*Data for the task*
╭──

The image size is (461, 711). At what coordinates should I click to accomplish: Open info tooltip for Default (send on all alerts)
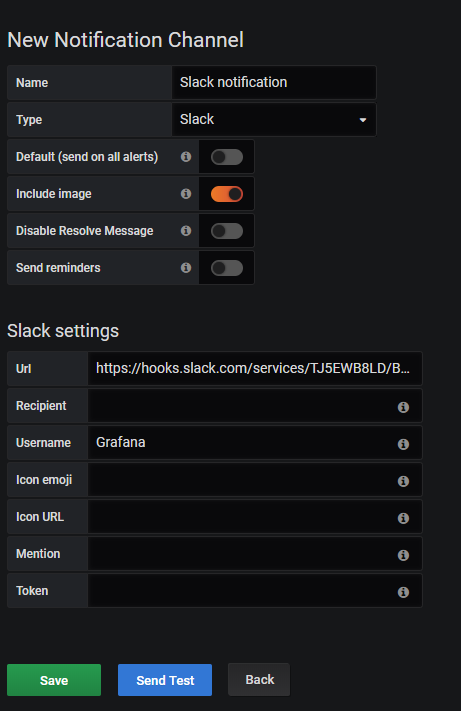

╰──
╭──

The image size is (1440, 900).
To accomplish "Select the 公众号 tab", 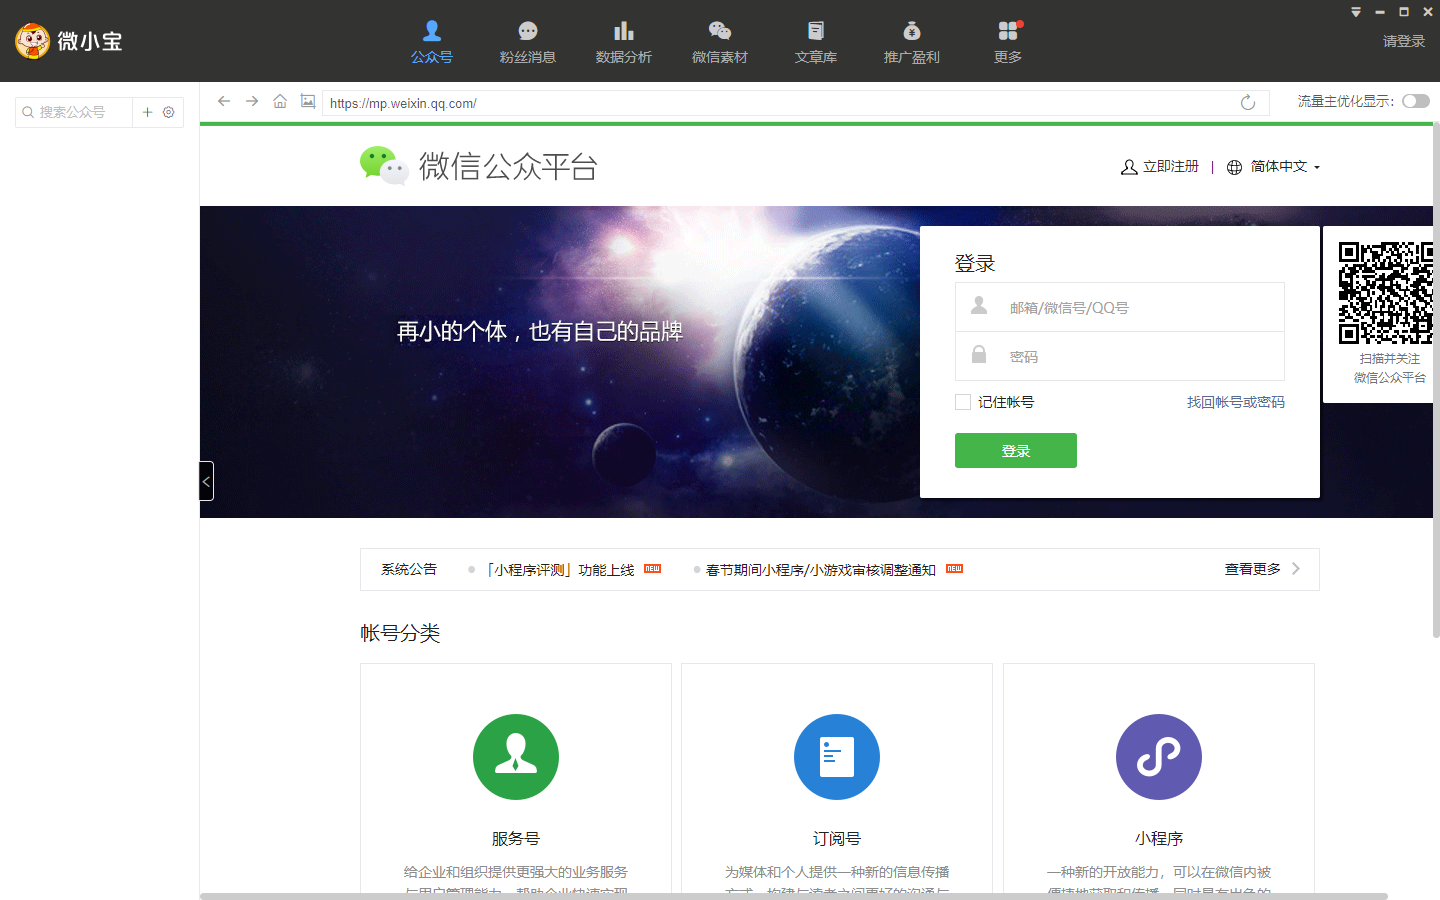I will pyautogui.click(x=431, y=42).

╰──
╭──

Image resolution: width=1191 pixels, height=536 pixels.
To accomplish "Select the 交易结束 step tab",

╰──

*Prompt*
Copy all lines from the entries that contain the word "size".

*Answer to this task*
The image size is (461, 711). At what coordinates should I click to accomplish: Open info tooltip for Default (send on all alerts)
The image size is (1440, 900).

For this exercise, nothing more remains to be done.